Problems of this scale were becoming common in Physics, the department in which
John Atanasoff worked. Such math problems were very challenging and time
consuming, and often encountered by scientists and engineers.
The machine could be fed two linear equations with up to
twenty-nine variables and a constant term and eliminate one of the variables.
This process would be repeated manually for each of the equations, which would
result in a system of equations with one fewer variable. Then the whole process
would be repeated to eliminate another variable.
George W. Snedecor, the
head of Iowa State's Statistics Department, was the first user of an electronic
digital computer to solve real-world mathematics problems.
Components of ABC
It was not a Turing complete computer. The machine was the first to implement three critical ideas that are still part of every modern computer :-
1. Using binary digits to represent all numbers and data
2. Performing all calculations using electronics rather than wheels, ratchets, or mechanical switches
3. Organizing a system in which computation and memory are separated.
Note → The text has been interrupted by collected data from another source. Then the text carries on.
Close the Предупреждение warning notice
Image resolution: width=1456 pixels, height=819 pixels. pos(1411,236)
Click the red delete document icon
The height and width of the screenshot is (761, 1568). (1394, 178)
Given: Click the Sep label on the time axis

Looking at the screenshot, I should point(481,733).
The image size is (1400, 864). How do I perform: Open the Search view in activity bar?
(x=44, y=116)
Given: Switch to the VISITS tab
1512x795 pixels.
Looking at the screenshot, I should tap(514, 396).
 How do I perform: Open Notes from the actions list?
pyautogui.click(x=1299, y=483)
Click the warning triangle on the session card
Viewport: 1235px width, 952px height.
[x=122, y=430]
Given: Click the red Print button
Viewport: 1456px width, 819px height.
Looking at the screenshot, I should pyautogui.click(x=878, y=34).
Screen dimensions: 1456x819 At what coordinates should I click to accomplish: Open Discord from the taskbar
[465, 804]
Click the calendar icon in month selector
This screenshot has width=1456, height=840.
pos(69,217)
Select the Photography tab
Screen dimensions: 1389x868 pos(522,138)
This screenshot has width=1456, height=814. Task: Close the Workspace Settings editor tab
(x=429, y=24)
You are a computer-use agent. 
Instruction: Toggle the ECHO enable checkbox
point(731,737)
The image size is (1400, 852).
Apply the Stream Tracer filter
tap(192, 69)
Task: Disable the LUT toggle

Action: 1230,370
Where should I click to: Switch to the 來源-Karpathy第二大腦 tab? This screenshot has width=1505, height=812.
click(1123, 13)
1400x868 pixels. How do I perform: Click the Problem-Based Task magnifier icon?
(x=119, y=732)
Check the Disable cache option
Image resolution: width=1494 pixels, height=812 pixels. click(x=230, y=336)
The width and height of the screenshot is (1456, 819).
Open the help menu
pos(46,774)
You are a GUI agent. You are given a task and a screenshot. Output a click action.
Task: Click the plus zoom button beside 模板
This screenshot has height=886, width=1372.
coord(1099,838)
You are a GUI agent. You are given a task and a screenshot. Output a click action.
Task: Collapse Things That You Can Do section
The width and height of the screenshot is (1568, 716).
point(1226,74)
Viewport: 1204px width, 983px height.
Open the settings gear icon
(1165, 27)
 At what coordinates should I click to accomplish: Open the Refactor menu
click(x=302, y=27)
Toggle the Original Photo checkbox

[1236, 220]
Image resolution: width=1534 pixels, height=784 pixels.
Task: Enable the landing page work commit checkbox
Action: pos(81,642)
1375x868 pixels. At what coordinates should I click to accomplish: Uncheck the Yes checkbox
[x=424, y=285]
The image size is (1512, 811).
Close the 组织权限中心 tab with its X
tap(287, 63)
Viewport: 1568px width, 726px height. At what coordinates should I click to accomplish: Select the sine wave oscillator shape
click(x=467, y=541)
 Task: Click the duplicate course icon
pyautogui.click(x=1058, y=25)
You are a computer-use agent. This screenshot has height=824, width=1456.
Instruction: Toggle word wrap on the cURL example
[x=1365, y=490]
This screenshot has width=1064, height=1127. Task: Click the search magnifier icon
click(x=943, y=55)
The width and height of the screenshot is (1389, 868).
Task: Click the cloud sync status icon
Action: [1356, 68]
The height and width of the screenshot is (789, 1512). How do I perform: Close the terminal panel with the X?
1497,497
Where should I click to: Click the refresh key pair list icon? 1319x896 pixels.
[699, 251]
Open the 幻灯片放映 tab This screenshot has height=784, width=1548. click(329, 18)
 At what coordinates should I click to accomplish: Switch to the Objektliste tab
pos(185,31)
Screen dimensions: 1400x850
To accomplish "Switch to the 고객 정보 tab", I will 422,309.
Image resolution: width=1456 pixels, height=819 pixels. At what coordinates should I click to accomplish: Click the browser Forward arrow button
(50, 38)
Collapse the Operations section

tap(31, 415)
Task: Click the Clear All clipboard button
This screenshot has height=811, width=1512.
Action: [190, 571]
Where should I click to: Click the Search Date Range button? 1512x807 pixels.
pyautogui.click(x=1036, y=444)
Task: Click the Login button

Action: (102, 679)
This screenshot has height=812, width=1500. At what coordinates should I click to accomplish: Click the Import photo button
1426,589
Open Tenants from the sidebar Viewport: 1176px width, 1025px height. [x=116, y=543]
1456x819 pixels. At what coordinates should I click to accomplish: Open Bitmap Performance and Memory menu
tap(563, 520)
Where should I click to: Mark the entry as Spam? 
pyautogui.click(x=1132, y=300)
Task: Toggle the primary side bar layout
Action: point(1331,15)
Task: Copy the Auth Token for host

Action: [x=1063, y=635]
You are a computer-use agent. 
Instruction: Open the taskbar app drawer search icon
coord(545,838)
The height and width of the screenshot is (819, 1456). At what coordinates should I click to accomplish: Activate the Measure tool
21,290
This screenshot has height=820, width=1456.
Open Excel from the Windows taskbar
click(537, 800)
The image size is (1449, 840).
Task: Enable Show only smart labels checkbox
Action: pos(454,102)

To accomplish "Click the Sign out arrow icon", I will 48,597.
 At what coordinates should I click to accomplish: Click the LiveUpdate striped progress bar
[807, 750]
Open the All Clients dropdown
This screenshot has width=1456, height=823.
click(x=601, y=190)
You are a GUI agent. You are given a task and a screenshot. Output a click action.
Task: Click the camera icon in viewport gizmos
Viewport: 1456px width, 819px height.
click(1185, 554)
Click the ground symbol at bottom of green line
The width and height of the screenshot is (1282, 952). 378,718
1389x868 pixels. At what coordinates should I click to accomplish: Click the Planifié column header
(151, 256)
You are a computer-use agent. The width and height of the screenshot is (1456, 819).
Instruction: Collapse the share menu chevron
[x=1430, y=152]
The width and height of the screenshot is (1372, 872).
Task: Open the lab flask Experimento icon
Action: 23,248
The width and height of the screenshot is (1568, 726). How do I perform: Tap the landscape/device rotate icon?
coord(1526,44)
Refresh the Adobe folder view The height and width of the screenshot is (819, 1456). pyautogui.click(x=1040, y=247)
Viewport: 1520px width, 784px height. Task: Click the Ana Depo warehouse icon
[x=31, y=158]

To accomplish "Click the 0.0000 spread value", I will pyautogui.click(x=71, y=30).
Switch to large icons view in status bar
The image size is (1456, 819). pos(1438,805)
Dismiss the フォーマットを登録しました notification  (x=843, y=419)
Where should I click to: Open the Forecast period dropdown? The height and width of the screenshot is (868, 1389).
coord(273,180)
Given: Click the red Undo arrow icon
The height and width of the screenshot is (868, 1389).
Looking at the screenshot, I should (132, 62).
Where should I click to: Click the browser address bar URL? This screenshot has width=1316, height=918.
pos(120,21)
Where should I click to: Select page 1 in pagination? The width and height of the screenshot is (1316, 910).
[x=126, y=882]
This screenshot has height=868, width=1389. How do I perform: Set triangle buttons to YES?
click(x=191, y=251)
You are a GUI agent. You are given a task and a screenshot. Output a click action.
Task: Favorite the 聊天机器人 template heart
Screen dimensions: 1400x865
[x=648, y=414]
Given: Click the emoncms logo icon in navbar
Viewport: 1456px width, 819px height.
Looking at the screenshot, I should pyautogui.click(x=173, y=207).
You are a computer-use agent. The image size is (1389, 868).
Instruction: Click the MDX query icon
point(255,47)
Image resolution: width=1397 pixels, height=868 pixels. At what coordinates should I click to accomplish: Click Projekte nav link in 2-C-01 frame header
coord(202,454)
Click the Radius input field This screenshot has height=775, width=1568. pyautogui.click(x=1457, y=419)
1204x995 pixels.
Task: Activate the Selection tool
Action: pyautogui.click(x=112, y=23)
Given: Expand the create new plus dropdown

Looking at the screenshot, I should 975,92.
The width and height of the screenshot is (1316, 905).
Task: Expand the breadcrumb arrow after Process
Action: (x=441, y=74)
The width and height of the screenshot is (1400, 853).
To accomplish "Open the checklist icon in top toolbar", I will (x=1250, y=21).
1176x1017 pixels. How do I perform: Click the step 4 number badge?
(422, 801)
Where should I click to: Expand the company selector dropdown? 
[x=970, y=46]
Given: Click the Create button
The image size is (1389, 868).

The memory of the Atanasoff–Berry Computer was regenerative
capacitor memory, which consisted of a pair of drums, each containing
1600 capacitors that rotated on a common shaft once per
second. The capacitors on each drum were organized into 32 "bands" of
50 (30 active bands and two spares in case a capacitor failed), giving the
machine a speed of 30 additions/subtractions per second. Data was represented
as 50-bit binary fixed-point numbers. The electronics of the memory and arithmetic
units could store and operate on 60 such numbers at a time (3000 bits). The alternating current power line frequency of 60 Hz was the primary clock rate
for the lowest-level operations. The arithmetic logic functions were fully electronic, implemented with
vacuum tubes. The family of logic gates ranged
from inverters to two and three input gates. The control
logic functions, which only needed to operate once per drum rotation and
therefore did not require electronic speed, were electromechanical. An
operator was needed to operate the control switches to set up its functions,
much like the electro-mechanical calculators and unit record equipment of the time. Selection of the operation to be
performed, reading, writing, converting to or from binary to decimal, or
reducing a set of equations was made by front panel switches and in some cases
jumpers. Intermediate
results were binary, written onto paper sheets by electrostatically modifying
the resistance at 1500 locations to represent 30 of the 50-bit numbers (one
equation). Each sheet could be written or read in one second. The reliability
of the system was limited to about 1 error in 100,000 calculations by these
units, primarily attributed to lack of control of the sheets' material
characteristics.
Implanted
The original ABC was eventually dismantled in 1948, when
the University converted the basement to classrooms, and all of its pieces
except for one memory drum were discarded.
In 1997, a team of researchers led by John Gustafson from Ames Laboratory located on the Iowa State campus finished building a working replica of the
Atanasoff–Berry Computer at a cost of $350,000 (equivalent to $0.53 million in
2017). The replica ABC is now on permanent display in the first floor lobby of
the Durham Center for Computation and Communication at Iowa State University.
As of May 2012, it is on loan to the Computer History Museum in Mountain View, California for a major exhibition.